A student sits in their room ready to fill out the Student Evaluations of Teaching Effectiveness at the end of their semester. (Sophia Osborn / Xpress Magazine)

The end of every semester presents a long to-do list for students to check off. In addition to final exams, many students are graduating. Some are moving out of dorms, and some are packing for vacation. In the midst of these responsibilities and tasks, there’s another item that never fails to pop up in their inboxes at the end of every semester: Student Evaluations of Teaching Effectiveness (SETEs). These surveys may seem rudimentary in comparison to the many other major tasks to complete, but they carry significant weight in determining the future of faculty.

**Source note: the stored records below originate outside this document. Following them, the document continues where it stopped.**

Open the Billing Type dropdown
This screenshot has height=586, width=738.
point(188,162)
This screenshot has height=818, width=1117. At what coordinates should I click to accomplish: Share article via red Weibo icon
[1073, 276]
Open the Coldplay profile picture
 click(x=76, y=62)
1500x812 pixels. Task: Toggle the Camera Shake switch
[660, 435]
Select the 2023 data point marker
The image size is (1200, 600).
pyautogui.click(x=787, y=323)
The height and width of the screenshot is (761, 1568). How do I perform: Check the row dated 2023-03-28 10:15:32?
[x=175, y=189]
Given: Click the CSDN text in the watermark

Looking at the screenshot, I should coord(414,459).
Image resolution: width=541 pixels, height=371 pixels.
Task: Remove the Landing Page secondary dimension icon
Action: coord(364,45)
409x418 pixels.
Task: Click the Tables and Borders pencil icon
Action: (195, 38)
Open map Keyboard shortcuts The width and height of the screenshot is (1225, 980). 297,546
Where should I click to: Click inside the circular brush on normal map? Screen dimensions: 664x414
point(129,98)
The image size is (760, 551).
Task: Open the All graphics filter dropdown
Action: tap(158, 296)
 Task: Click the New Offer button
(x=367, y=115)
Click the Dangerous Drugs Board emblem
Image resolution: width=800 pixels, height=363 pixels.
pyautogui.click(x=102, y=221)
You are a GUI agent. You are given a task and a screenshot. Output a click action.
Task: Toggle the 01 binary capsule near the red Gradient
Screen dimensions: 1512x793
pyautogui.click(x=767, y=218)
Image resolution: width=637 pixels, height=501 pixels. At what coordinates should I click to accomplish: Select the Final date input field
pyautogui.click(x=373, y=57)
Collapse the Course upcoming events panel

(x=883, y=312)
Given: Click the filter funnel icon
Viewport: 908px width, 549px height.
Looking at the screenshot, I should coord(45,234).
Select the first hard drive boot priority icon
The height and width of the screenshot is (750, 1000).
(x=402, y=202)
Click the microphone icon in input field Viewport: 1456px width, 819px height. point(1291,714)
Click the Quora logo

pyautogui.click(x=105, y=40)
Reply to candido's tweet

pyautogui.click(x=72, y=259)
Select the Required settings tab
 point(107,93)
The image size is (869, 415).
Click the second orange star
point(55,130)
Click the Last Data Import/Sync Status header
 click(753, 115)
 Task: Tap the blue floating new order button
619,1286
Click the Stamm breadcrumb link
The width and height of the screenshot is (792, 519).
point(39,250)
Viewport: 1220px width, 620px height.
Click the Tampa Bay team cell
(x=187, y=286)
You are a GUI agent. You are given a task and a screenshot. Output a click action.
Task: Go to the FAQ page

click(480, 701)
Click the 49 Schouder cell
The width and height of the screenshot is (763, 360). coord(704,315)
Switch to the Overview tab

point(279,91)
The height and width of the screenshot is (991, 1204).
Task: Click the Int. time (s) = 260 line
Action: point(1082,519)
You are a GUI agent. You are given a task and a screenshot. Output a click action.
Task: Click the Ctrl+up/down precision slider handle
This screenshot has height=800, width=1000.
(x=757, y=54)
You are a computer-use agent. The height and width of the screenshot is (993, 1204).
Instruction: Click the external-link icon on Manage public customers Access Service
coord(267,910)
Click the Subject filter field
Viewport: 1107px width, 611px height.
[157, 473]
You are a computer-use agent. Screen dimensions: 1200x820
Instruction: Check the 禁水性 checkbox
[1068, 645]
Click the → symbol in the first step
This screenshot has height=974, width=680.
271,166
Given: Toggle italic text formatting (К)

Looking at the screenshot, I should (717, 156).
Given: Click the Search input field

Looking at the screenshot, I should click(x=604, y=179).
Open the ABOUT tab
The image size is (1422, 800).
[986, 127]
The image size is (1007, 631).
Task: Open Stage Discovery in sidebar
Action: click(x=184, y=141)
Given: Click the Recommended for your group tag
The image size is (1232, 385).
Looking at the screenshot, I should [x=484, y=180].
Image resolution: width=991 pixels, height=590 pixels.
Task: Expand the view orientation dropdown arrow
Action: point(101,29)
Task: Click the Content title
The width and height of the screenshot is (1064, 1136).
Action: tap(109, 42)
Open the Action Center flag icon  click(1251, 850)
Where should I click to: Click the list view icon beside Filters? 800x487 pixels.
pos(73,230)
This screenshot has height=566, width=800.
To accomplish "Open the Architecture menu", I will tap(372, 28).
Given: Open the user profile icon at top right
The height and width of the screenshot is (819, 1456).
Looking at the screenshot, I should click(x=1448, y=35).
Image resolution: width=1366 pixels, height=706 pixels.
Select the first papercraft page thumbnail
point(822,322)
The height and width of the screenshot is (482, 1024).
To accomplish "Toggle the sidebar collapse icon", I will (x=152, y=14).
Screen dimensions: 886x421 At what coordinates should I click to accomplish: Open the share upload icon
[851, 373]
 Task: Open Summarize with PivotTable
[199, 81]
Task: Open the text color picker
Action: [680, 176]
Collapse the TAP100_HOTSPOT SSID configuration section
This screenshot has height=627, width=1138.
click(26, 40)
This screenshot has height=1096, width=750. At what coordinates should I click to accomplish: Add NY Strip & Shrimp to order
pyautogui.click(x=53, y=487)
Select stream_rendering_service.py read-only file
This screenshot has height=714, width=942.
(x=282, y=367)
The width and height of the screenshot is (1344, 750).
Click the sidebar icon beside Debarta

The purpose of SETEs is to improve teaching effectiveness, but faculty say they have evolved into a biased system that demoralizes them to a number, inaccurately ranks them and jeopardizes their employment opportunities. When students submit their evaluations at the end of every semester, rating their professors on a scale from 1-5, an average score is generated and the faculty member receives a number that ranks them amongst their colleagues.

This number and their SETEs are stored in their personnel files, which are utilized to determine employment opportunities such as tenure retention and promotion.

This infographic shows how SETE’s travel from students to administration. (Julia R. Custodio/ Xpress Magazine) (Julia R. Custodio)

The California Faculty Association’s San Francisco State University Chapter, the union that represents faculty, has introduced a resolution to eliminate quantitative ranking of faculty. The resolution cites several articles of evidence indicating that SETEs result in biased rankings based on gender, race and ethnicity.

Evidence from UC Berkeley statistics Professor Philip B. Stark and former Center for Teaching and Learning Director Richard Freishtat, who published a study on SETEs, exposed the rating system as built on a multitude of statistical errors. Because of the flaws and biased outcomes of these SETEs, the resolution states they violate constitutional rights. Quantitative ratings in SETEs constitute an “arbitrary classification,” which violates the Equal Protection Clause, a part of the 14th Amendment that guarantees equal treatment.

“If bias is so inherent to these, the fact that they’re used to justify employment decisions like whether to retain, to promote or even terminate someone, it seems like de facto, just on its face, a violation of labor law, which is supposed to be fair,” said Dr. Brad Erickson, CFA Chapter President for San Francisco.

Dr. Katharine Gelber, Associate Dean at the University of Queensland, Australia, is cited in the resolution for her published study on gender bias. She analyzed the written comments in teacher evaluations in all courses offered in the School of Political Science and International Studies at the University of Queensland from 2015 to 2018.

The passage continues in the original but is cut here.